> _ABOUT THIS TASK_: Give again, exactly as written, the lines of the records below from the line with "This screenshot has" to the line with "Dashboard chart settings". Both end lines count; pictures do not.

*** Opening of GIVEN DATA ***

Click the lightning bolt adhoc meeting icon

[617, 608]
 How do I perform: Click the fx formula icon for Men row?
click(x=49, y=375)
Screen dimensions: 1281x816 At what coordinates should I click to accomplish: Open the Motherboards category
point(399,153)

*** Close of GIVEN DATA ***
*** Opening of GIVEN DATA ***

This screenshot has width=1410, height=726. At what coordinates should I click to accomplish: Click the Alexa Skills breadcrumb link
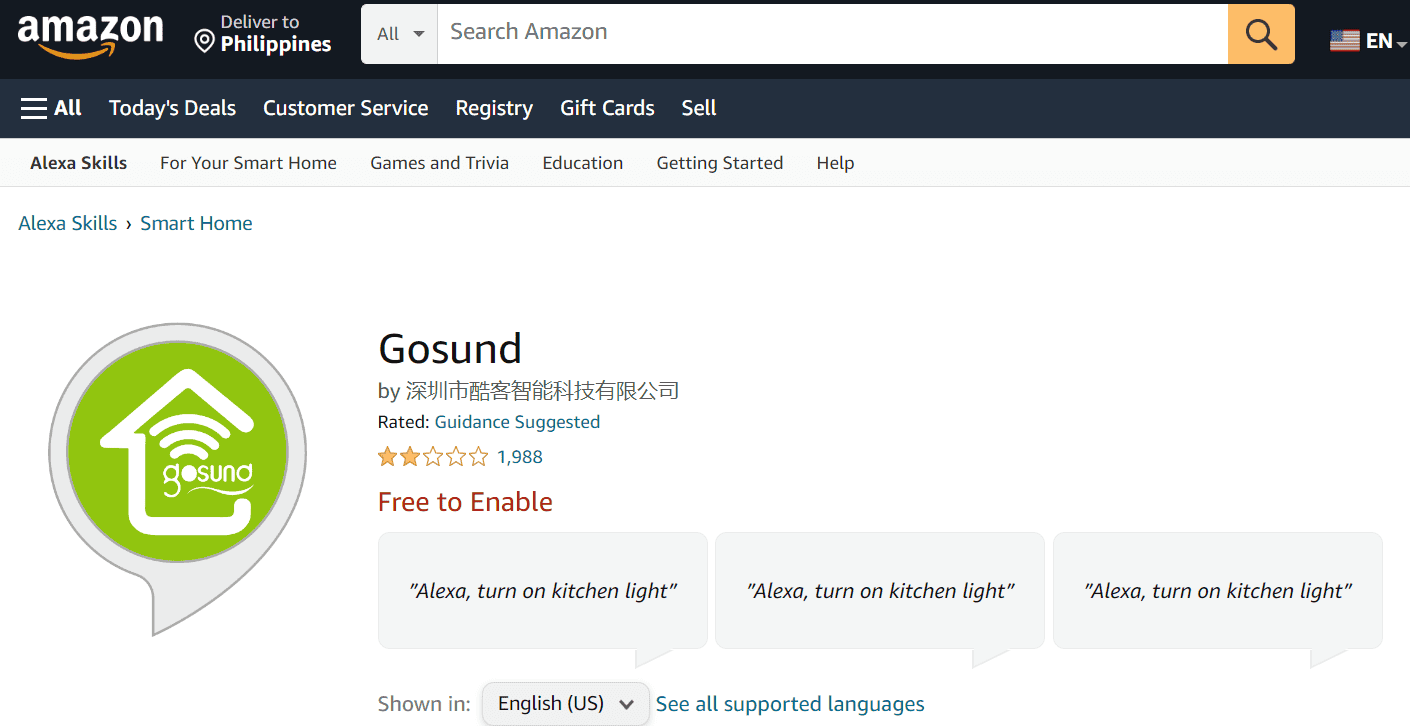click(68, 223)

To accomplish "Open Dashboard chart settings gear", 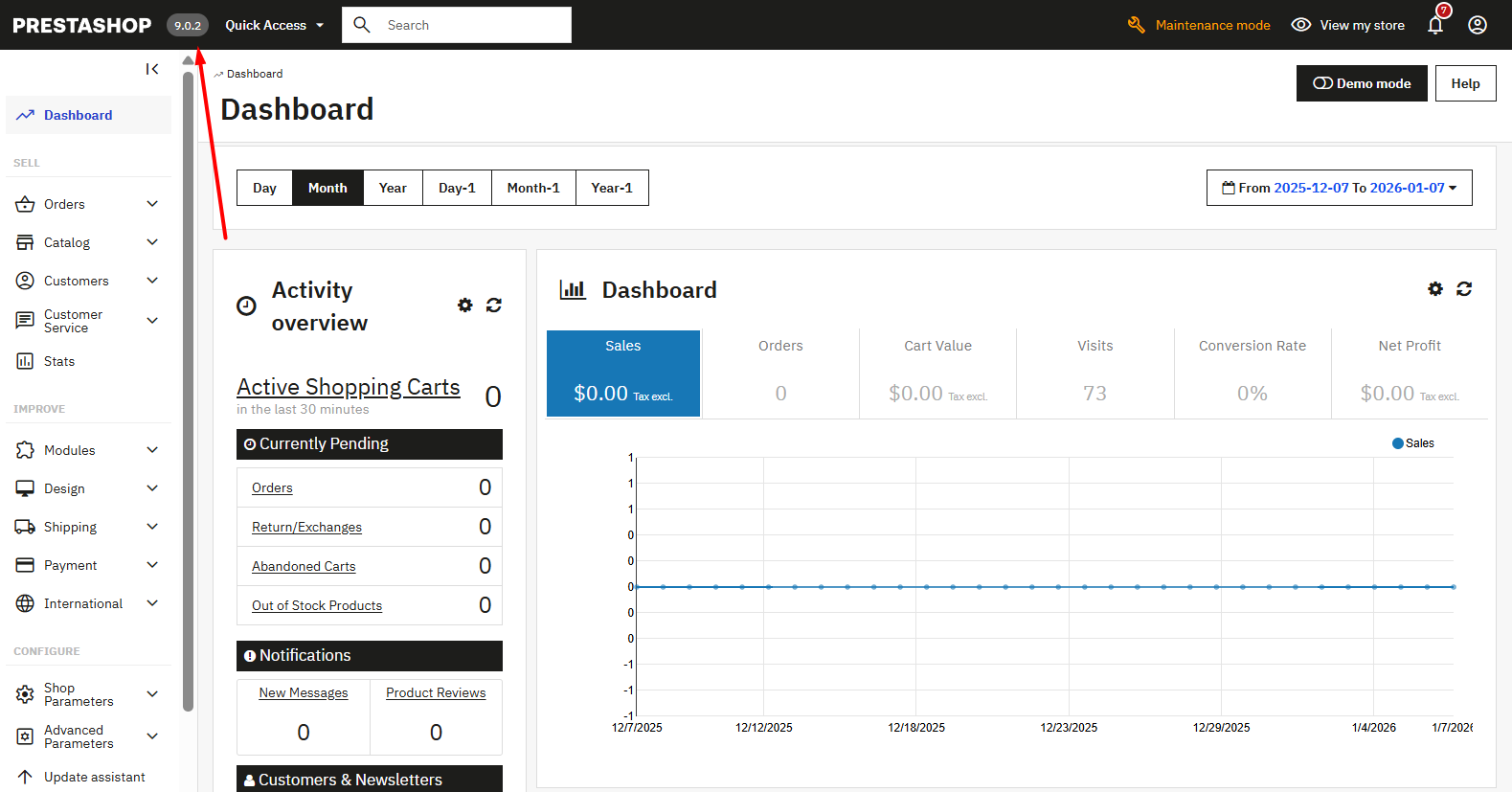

*** Close of GIVEN DATA ***

> _RESULT FOR THIS TASK_:
This screenshot has width=1410, height=726. At what coordinates should I click to accomplish: Click the Alexa Skills breadcrumb link
click(68, 223)

To accomplish "Open Dashboard chart settings gear", 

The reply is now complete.